TASK ITEM | Repeat exactly the lines that run from the one containing "Click the Disodium EDTA link" to the end of the data, and leave out all others.

[Excerpts from a dataset]
===============

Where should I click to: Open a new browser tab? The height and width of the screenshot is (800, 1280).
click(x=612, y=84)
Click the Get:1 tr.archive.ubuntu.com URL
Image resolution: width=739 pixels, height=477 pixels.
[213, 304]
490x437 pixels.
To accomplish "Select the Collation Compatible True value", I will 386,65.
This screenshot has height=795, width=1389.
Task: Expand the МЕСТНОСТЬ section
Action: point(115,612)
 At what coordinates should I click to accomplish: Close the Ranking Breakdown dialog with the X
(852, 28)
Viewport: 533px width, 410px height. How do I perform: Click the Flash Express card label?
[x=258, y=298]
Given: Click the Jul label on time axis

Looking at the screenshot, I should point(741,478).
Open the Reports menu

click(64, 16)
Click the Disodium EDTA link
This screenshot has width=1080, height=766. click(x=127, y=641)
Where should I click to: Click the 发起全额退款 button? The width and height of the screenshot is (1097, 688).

===============

YOUR RESPONSE |
Click the Disodium EDTA link
This screenshot has width=1080, height=766. click(x=127, y=641)
Where should I click to: Click the 发起全额退款 button? The width and height of the screenshot is (1097, 688).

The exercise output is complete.